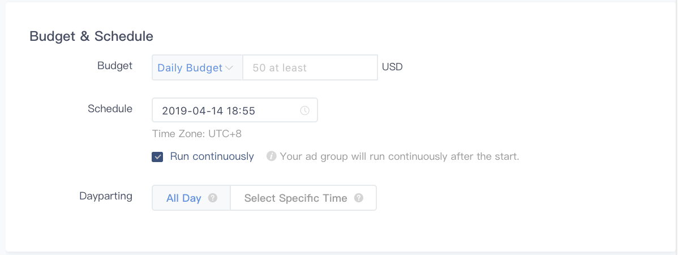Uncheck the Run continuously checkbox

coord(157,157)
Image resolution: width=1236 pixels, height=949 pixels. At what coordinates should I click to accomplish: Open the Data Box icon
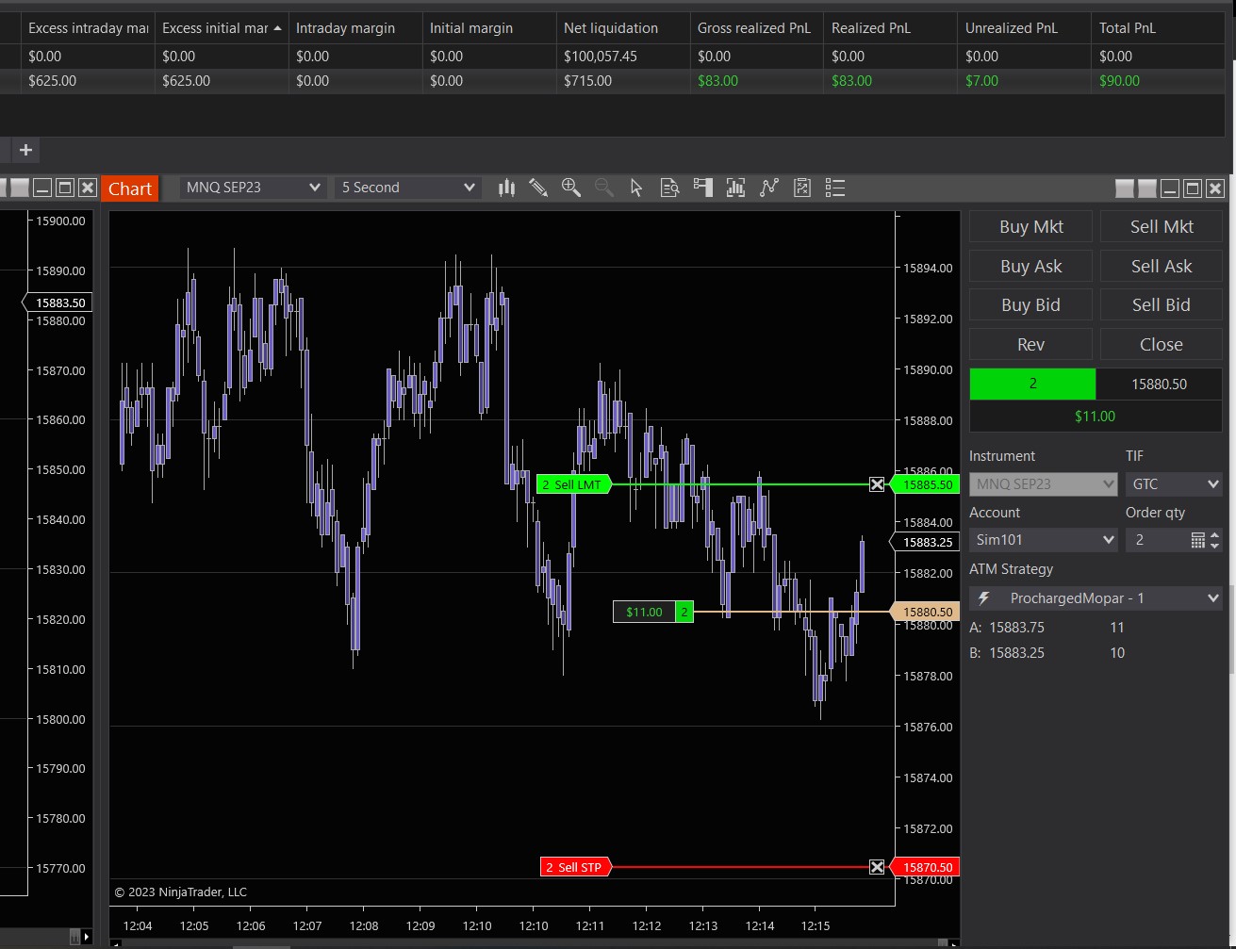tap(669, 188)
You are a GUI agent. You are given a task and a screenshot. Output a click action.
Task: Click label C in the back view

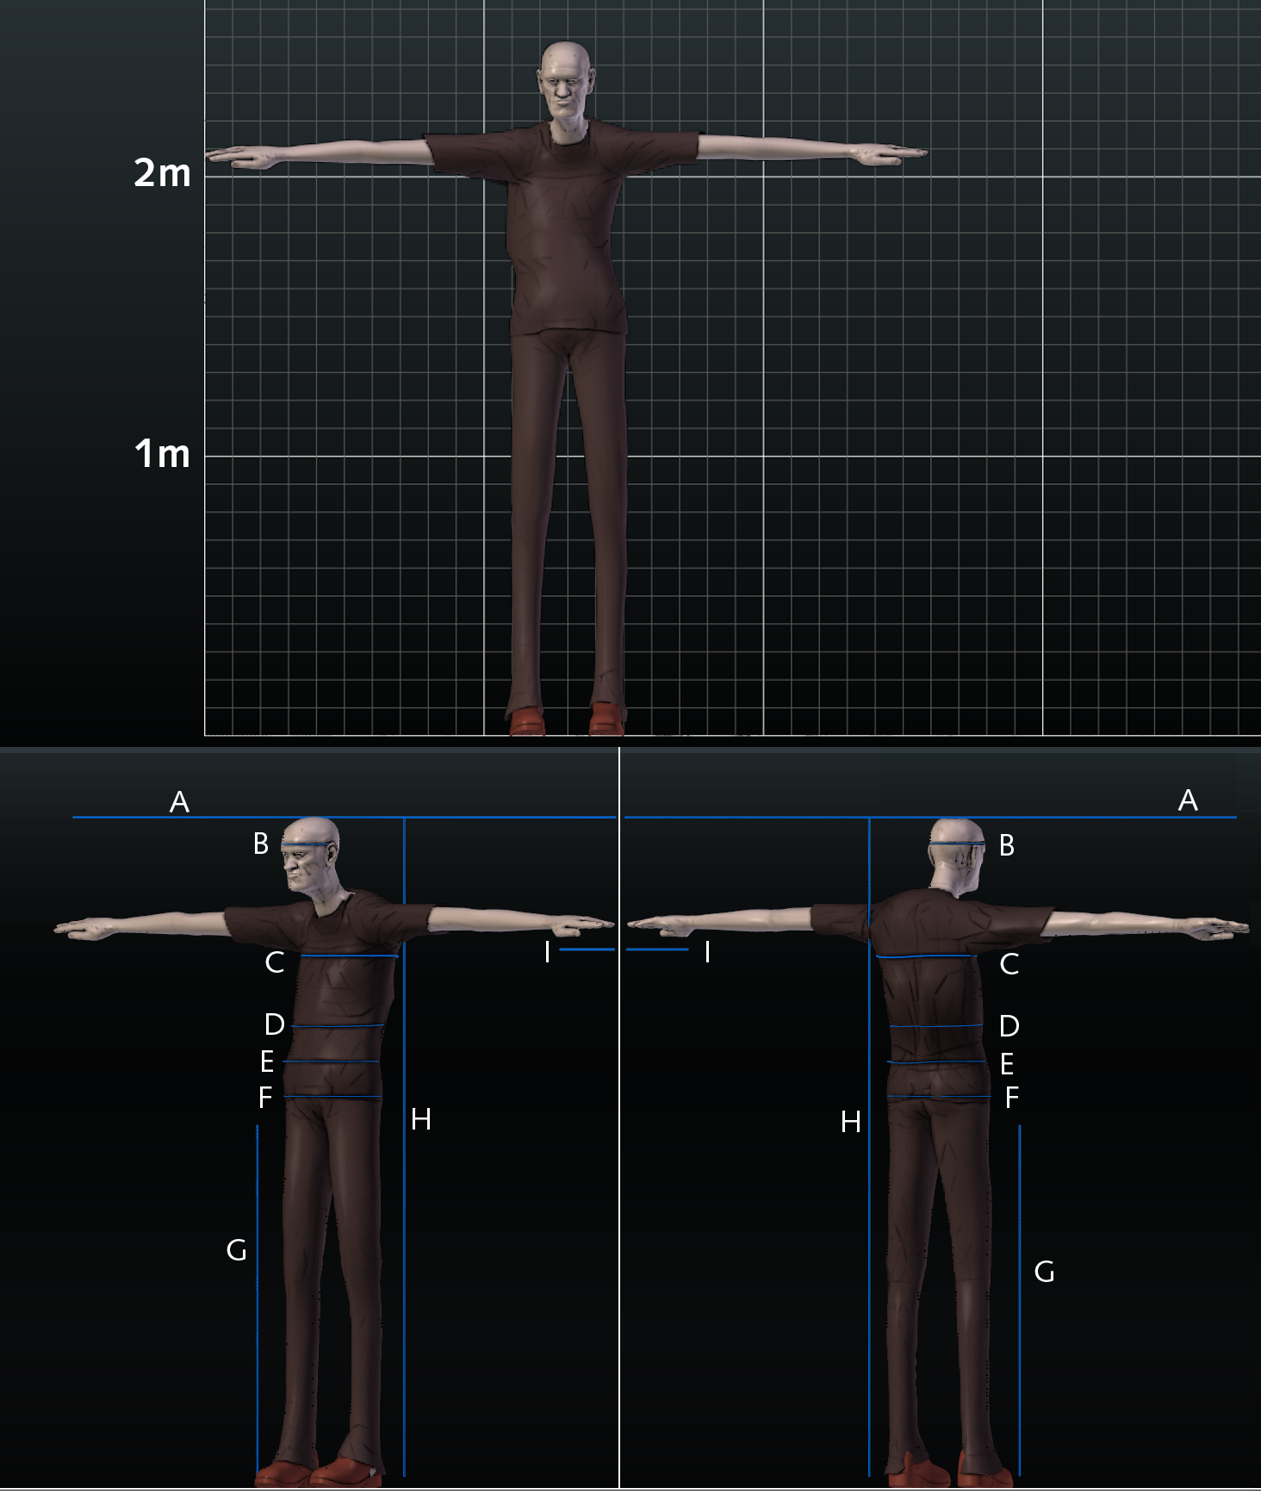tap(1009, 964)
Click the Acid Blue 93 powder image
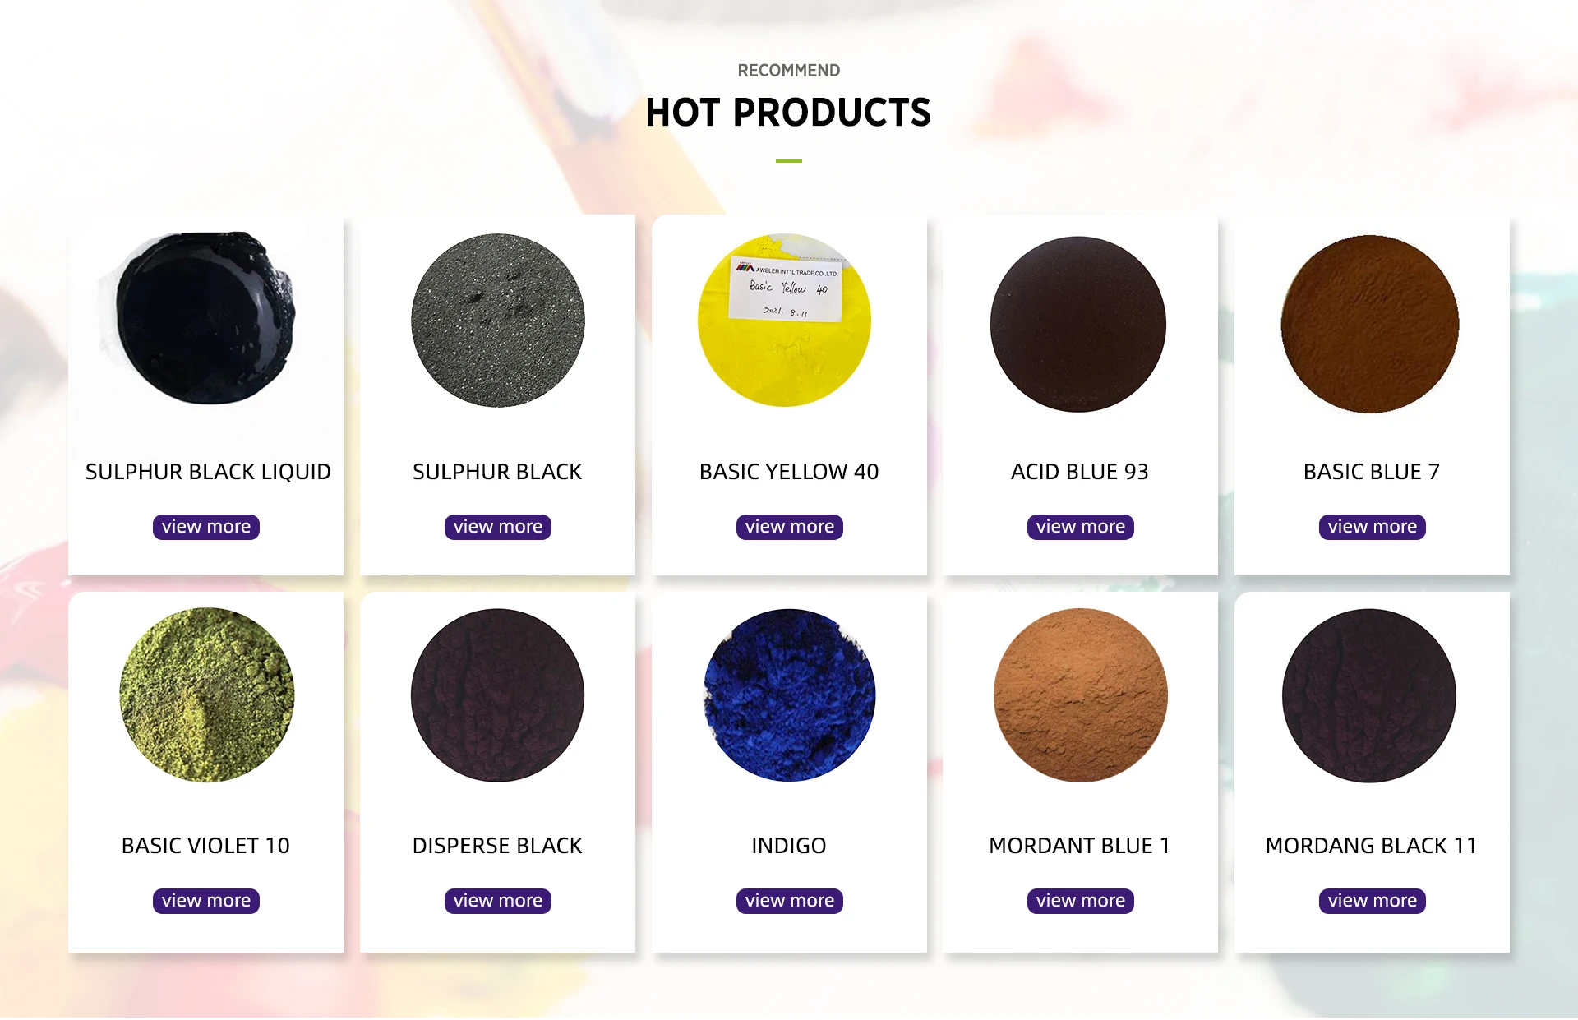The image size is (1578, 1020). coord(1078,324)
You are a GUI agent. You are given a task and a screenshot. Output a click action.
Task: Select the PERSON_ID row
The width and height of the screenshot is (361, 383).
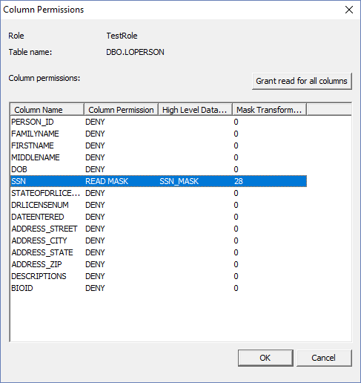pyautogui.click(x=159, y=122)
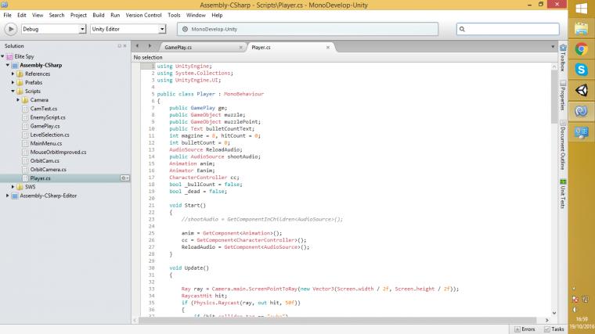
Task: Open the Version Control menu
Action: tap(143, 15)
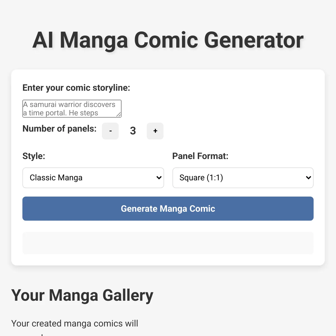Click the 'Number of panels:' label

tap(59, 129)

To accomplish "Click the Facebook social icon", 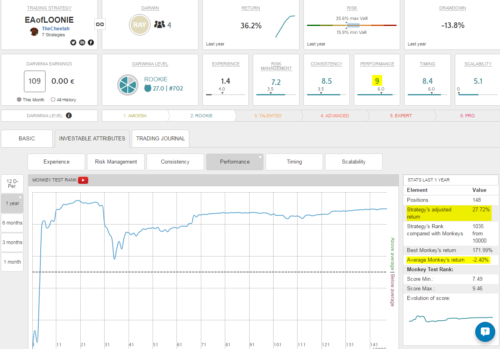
---------------
Aim of the exercise - Skipping any pictures, copy the line that holds "Image resolution: width=1236" and each line after it through the last line of the records, unchanged, and no other lines.

Worked solution -
Image resolution: width=1236 pixels, height=949 pixels. At what coordinates should I click to accomplish: Open the Data Box icon
tap(669, 188)
You are a GUI agent. You are given a task and a screenshot. Output a click action.
Task: Click label C in the back view

tap(1009, 964)
Click the Acid Blue 93 powder image
The image size is (1578, 1020). coord(1078,324)
You are a GUI agent. You are given a task and a screenshot. Output a click action.
Task: Select the PERSON_ID row
The width and height of the screenshot is (361, 383).
pyautogui.click(x=159, y=122)
Task: Open the Version Control menu
Action: tap(143, 15)
Click the 'Number of panels:' label

tap(59, 129)

To accomplish "Click the Facebook social icon", 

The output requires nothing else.